Analysts at Bank of America increased their price target on the company’s shares from $280.00 to $300.00, giving it a “Buy” rating in the report dated November 30th. BMO Capital Markets upped its target price from $252.00 to $277.00. The investment firm gave an “outperform” rating in a reported dated November 30th.
2. NVIDIA Corp
The company is a top designer of discrete graphics processing units which focuses on enhancing experience on computing platforms.
It has announced results for the 3Q ended fiscal 2024, with its revenue reaching $18.12 billion, up by 34% from 2Q and up by 206% from the previous year. Its GAAP earnings per diluted share for the quarter came in at $3.71, up by over ~12x from the previous year and up by 50% from previous quarter.
Strong growth of the company exhibits broad industry platform transition from the general-purpose to accelerated computing and generative AI. Large language model startups and consumer internet companies have been categorised as first movers. Now, the next waves have started to build.
For 4Q, the company anticipates revenue of ~$20.00 billion, plus or minus 2% and GAAP and non-GAAP gross margins are expected of ~74.5% and ~75.5%, respectively, plus or minus 50 basis points. The company’s GAAP and non-GAAP operating expenses are anticipated to be ~$3.17 billion and $2.20 billion, respectively.
Oppenheimer gave an “outperform” rating on the company’s stock, giving a $650.00 price objective in a research report dated November 22nd.

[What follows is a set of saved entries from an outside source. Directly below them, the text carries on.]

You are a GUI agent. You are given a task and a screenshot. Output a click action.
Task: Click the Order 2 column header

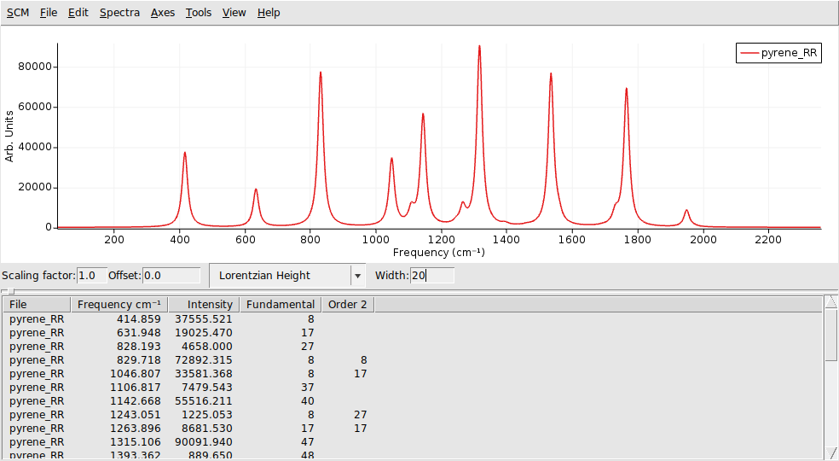point(348,305)
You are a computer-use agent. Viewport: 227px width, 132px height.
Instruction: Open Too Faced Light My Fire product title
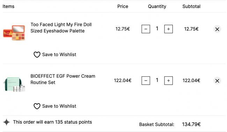(x=61, y=28)
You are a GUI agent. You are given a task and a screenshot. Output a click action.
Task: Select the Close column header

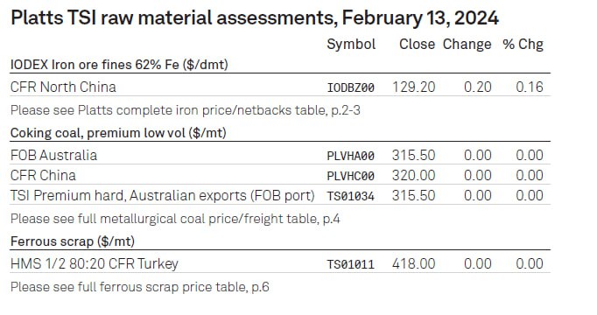[417, 44]
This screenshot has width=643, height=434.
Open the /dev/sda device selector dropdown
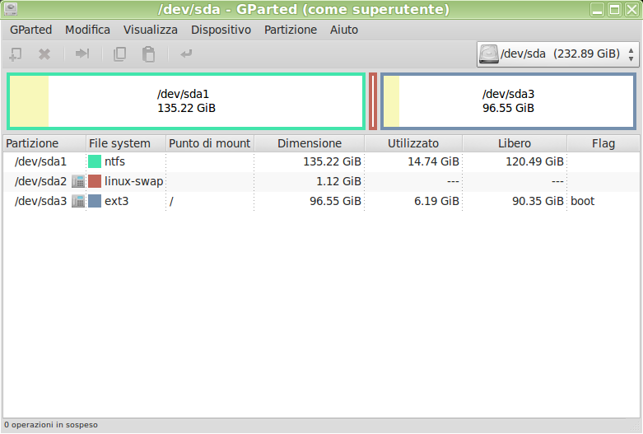click(557, 54)
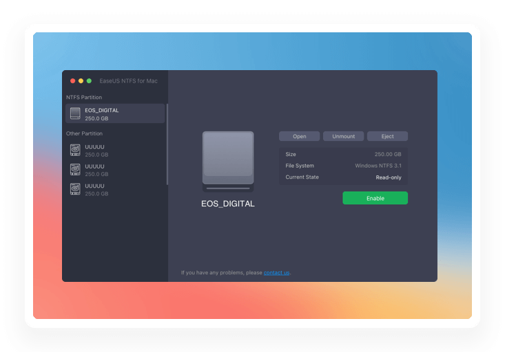Open the EOS_DIGITAL drive with Open button
The height and width of the screenshot is (352, 505).
coord(299,136)
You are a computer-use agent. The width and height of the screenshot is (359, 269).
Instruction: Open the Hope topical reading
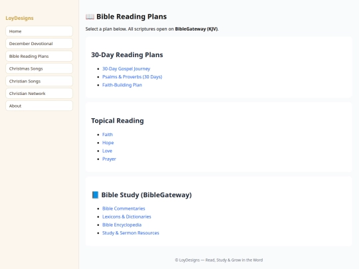pyautogui.click(x=108, y=143)
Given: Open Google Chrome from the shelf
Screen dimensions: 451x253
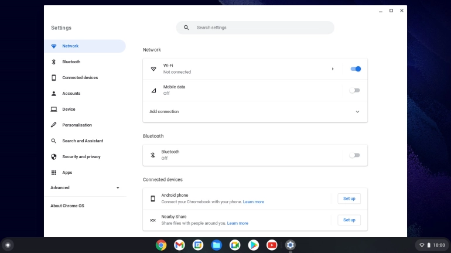Looking at the screenshot, I should pyautogui.click(x=161, y=245).
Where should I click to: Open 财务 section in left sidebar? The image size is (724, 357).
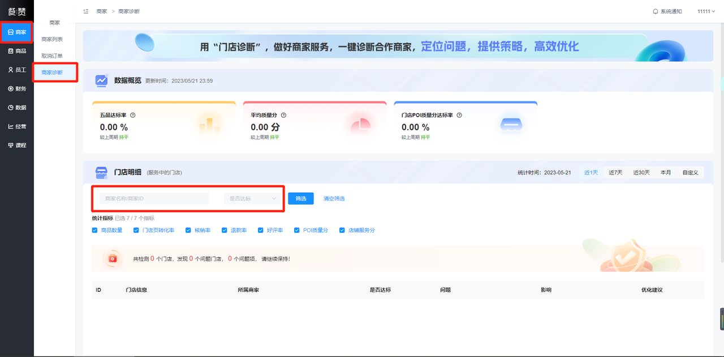click(17, 88)
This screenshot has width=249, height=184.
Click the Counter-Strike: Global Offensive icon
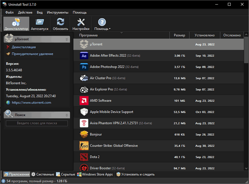coord(84,146)
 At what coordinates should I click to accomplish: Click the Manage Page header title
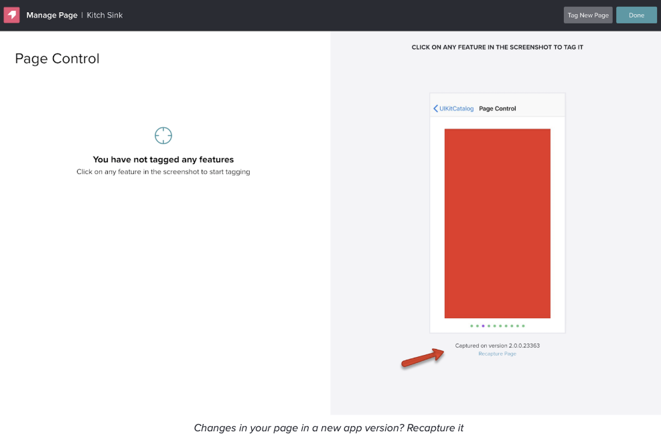click(x=52, y=15)
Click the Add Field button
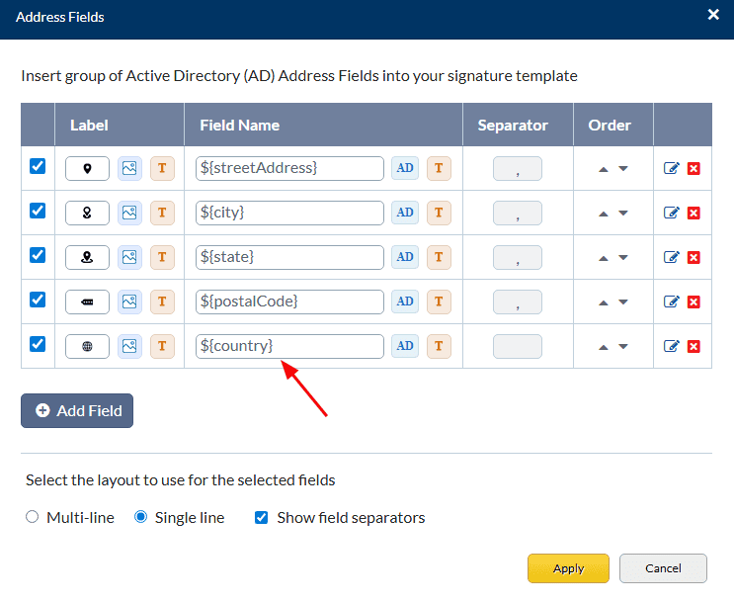 [77, 410]
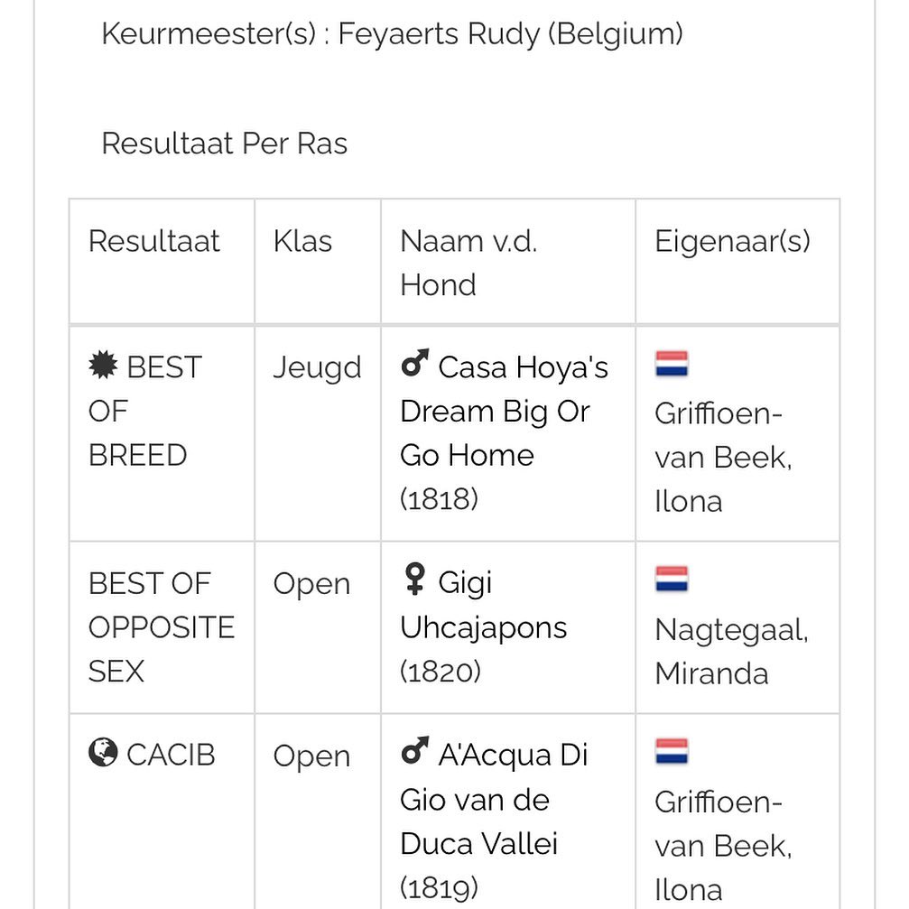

Analysts at Rosenblatt Securities initiated the coverage on the company’s stock, and reissued a “Buy” rating on its shares in a research report dated November 22nd.
3. ServiceNow, Inc.
The company provides software solutions to structure and automate a range of business processes through a SaaS delivery model. It mainly focuses on IT function for enterprise customers.
It has released its 3Q23 financial results, with subscription revenues coming at $2,216 million in 3Q23, exhibiting 27% year-over-year growth and 24.5% growth in constant currency. Total revenues were $2,288 million in 3Q23, showcasing 25% year-over-year growth and 22.5% increase in constant currency.
Current remaining performance obligations came in at $7.43 billion as at 3Q23, exhibiting 27% year-over-year growth and 24% rise in constant currency.
3Q points to another quarter of strong execution as it has significantly surpassed high-end of its guidance metrics. It has significantly expanded partner ecosystem capabilities and partnerships.
Conclusion
While above are some of the best AI stocks investors should buy now and hold for entire 2024, there are other companies which are expected to benefit as a result of the advent of generative AI.
Global experts believe that 2024 is expected to be a year in which AI is expected to become even more entrenched in the business operations. Therefore, the companies operating in this industry are expected to enhanced margins and improved revenues.